Goal of the exercise
Rewrite the items below, changing every "Screen dimensions" to "Screen size" and keeping everything else the same.

Input
▼

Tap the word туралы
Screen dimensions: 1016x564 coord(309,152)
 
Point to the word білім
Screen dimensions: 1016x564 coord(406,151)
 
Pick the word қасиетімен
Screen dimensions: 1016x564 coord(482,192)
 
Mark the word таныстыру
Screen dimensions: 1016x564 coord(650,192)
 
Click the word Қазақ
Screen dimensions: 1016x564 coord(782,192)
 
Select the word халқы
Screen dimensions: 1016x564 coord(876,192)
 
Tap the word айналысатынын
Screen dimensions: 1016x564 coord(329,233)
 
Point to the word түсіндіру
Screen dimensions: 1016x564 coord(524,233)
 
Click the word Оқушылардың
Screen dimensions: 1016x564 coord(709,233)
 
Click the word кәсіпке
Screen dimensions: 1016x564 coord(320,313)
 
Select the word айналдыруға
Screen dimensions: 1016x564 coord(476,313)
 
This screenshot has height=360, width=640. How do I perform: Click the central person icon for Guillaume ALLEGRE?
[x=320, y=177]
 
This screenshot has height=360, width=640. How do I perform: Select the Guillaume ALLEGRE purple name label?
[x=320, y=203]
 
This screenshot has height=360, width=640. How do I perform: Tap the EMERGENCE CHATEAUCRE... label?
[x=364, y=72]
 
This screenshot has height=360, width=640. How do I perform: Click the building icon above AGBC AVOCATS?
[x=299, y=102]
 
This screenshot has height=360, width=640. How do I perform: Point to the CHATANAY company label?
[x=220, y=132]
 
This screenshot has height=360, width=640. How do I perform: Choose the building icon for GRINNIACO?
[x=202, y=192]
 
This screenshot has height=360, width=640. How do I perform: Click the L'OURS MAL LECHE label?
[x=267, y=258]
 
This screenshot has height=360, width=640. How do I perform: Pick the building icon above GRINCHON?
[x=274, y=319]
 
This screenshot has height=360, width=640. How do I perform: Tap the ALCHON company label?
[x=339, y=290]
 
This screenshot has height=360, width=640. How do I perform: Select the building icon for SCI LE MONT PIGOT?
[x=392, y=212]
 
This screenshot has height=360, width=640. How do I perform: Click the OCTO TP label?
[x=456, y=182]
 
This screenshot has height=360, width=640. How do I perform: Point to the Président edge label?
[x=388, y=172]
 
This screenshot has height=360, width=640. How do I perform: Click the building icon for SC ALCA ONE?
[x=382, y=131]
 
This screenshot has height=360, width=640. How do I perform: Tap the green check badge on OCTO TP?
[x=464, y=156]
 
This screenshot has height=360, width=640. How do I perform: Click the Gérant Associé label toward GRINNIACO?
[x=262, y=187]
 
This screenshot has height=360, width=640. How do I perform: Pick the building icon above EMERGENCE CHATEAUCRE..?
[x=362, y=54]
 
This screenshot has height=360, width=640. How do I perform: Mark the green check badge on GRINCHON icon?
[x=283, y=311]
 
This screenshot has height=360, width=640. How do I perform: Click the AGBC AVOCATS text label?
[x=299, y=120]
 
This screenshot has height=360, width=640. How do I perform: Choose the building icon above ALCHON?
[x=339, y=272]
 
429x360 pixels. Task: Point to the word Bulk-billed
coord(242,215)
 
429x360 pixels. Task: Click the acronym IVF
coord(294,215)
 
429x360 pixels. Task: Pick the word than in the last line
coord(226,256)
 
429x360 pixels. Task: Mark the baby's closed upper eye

▲

Final result
Tap the word туралы
Screen size: 1016x564 coord(309,152)
 
Point to the word білім
Screen size: 1016x564 coord(406,151)
 
Pick the word қасиетімен
Screen size: 1016x564 coord(482,192)
 
Mark the word таныстыру
Screen size: 1016x564 coord(650,192)
 
Click the word Қазақ
Screen size: 1016x564 coord(782,192)
 
Select the word халқы
Screen size: 1016x564 coord(876,192)
 
Tap the word айналысатынын
Screen size: 1016x564 coord(329,233)
 
Point to the word түсіндіру
Screen size: 1016x564 coord(524,233)
 
Click the word Оқушылардың
Screen size: 1016x564 coord(709,233)
 
Click the word кәсіпке
Screen size: 1016x564 coord(320,313)
 
Select the word айналдыруға
Screen size: 1016x564 coord(476,313)
 
This screenshot has height=360, width=640. How do I perform: Click the central person icon for Guillaume ALLEGRE?
[x=320, y=177]
 
This screenshot has height=360, width=640. How do I perform: Select the Guillaume ALLEGRE purple name label?
[x=320, y=203]
 
This screenshot has height=360, width=640. How do I perform: Tap the EMERGENCE CHATEAUCRE... label?
[x=364, y=72]
 
This screenshot has height=360, width=640. How do I perform: Click the building icon above AGBC AVOCATS?
[x=299, y=102]
 
This screenshot has height=360, width=640. How do I perform: Point to the CHATANAY company label?
[x=220, y=132]
 
This screenshot has height=360, width=640. How do I perform: Choose the building icon for GRINNIACO?
[x=202, y=192]
 
This screenshot has height=360, width=640. How do I perform: Click the L'OURS MAL LECHE label?
[x=267, y=258]
 
This screenshot has height=360, width=640. How do I perform: Pick the building icon above GRINCHON?
[x=274, y=319]
 
This screenshot has height=360, width=640. How do I perform: Tap the ALCHON company label?
[x=339, y=290]
 
This screenshot has height=360, width=640. How do I perform: Select the building icon for SCI LE MONT PIGOT?
[x=392, y=212]
 
This screenshot has height=360, width=640. How do I perform: Click the OCTO TP label?
[x=456, y=182]
 
This screenshot has height=360, width=640. How do I perform: Point to the Président edge label?
[x=388, y=172]
 
This screenshot has height=360, width=640. How do I perform: Click the building icon for SC ALCA ONE?
[x=382, y=131]
 
This screenshot has height=360, width=640. How do I perform: Tap the green check badge on OCTO TP?
[x=464, y=156]
 
This screenshot has height=360, width=640. How do I perform: Click the Gérant Associé label toward GRINNIACO?
[x=262, y=187]
 
This screenshot has height=360, width=640. How do I perform: Pick the building icon above EMERGENCE CHATEAUCRE..?
[x=362, y=54]
 
This screenshot has height=360, width=640. How do I perform: Mark the green check badge on GRINCHON icon?
[x=283, y=311]
 
This screenshot has height=360, width=640. How do I perform: Click the AGBC AVOCATS text label?
[x=299, y=120]
 
This screenshot has height=360, width=640. How do I perform: Choose the building icon above ALCHON?
[x=339, y=272]
 
429x360 pixels. Task: Point to the word Bulk-billed
coord(242,215)
 
429x360 pixels. Task: Click the acronym IVF
coord(294,215)
 
429x360 pixels. Task: Pick the word than in the last line
coord(226,256)
 
429x360 pixels. Task: Mark the baby's closed upper eye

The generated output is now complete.